WHAT TO DO> Copy the records from the line containing "You are a computer-use agent. Viewport: 1154px" through the end of the records, replacing "Call Log" with "Recent Calls" and changing nothing else.

RECORDS SHOWN>
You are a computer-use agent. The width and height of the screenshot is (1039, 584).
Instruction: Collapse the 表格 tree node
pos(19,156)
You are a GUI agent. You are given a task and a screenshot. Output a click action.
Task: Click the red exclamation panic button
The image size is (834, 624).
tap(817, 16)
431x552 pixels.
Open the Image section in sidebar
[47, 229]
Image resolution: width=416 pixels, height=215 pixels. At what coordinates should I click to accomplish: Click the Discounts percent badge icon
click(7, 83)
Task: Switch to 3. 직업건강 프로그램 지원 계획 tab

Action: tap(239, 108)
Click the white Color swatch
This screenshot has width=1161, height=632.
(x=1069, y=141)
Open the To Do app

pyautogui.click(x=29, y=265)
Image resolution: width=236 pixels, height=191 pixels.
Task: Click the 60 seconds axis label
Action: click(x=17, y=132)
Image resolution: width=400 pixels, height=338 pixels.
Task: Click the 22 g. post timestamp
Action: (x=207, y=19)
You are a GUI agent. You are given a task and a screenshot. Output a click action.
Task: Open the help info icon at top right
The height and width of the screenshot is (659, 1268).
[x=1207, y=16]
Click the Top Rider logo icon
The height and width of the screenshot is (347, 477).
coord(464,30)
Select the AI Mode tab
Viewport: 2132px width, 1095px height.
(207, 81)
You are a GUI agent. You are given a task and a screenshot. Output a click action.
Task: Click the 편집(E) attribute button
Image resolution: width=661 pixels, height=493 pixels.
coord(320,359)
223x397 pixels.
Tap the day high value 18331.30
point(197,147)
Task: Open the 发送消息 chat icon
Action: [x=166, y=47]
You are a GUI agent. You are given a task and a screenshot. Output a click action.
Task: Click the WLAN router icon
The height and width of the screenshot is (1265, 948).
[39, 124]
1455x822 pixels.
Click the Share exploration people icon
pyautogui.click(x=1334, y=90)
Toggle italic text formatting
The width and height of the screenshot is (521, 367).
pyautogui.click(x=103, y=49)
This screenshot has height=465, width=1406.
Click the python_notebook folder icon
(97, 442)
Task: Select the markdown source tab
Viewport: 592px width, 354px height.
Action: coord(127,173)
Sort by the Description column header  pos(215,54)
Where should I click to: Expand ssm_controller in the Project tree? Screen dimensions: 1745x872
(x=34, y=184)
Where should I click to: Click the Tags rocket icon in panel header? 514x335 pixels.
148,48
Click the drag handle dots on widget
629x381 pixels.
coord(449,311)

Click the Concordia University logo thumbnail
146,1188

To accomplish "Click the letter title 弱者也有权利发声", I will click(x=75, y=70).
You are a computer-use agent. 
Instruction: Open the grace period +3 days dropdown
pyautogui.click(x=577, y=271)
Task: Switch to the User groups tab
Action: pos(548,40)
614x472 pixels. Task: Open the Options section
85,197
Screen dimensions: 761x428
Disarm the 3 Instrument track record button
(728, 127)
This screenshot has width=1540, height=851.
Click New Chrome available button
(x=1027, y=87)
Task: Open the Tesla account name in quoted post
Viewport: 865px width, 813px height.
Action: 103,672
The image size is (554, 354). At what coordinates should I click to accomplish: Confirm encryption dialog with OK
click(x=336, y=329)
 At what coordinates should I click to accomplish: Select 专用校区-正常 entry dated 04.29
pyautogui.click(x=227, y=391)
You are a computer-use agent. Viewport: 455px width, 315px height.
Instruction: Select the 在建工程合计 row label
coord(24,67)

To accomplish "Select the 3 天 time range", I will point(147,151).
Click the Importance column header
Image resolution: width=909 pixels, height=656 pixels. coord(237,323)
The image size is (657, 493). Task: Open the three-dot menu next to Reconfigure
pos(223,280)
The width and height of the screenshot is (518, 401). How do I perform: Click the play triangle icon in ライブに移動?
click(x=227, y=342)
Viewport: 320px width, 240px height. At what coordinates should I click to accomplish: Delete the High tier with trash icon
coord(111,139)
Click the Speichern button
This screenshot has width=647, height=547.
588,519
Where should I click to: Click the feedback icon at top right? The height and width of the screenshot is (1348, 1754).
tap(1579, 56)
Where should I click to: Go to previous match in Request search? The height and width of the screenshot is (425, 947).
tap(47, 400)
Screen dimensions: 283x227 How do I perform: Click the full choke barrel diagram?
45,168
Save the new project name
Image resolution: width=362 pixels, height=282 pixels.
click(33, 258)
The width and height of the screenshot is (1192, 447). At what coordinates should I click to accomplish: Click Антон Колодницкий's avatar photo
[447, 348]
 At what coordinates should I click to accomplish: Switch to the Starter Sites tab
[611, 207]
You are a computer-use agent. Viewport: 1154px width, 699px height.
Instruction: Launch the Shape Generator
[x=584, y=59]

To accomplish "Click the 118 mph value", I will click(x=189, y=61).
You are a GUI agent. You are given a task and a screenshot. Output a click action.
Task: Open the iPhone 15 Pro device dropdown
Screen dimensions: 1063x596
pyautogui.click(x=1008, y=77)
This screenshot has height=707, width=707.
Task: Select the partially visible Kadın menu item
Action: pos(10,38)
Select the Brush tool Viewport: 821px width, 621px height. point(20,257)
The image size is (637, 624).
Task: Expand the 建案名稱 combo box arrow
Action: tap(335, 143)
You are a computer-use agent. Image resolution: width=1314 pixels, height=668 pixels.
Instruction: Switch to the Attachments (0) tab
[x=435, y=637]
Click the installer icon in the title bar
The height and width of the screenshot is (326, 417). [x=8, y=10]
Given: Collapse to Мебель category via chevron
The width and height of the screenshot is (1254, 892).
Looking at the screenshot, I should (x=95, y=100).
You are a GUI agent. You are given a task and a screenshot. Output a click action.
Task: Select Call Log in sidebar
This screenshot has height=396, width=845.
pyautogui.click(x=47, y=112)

RIGHT ANSWER>
You are a computer-use agent. Viewport: 1154px width, 699px height.
Instruction: Launch the Shape Generator
[x=584, y=59]

To accomplish "Click the 118 mph value", I will click(x=189, y=61).
You are a GUI agent. You are given a task and a screenshot. Output a click action.
Task: Open the iPhone 15 Pro device dropdown
Screen dimensions: 1063x596
pyautogui.click(x=1008, y=77)
This screenshot has height=707, width=707.
Task: Select the partially visible Kadın menu item
Action: pos(10,38)
Select the Brush tool Viewport: 821px width, 621px height. point(20,257)
The image size is (637, 624).
Task: Expand the 建案名稱 combo box arrow
Action: tap(335, 143)
You are a computer-use agent. Image resolution: width=1314 pixels, height=668 pixels.
Instruction: Switch to the Attachments (0) tab
[x=435, y=637]
Click the installer icon in the title bar
The height and width of the screenshot is (326, 417). [x=8, y=10]
Given: Collapse to Мебель category via chevron
The width and height of the screenshot is (1254, 892).
Looking at the screenshot, I should (x=95, y=100).
You are a GUI agent. You are given a task and a screenshot. Output a click action.
Task: Select Recent Calls in sidebar
This screenshot has height=396, width=845.
pyautogui.click(x=47, y=112)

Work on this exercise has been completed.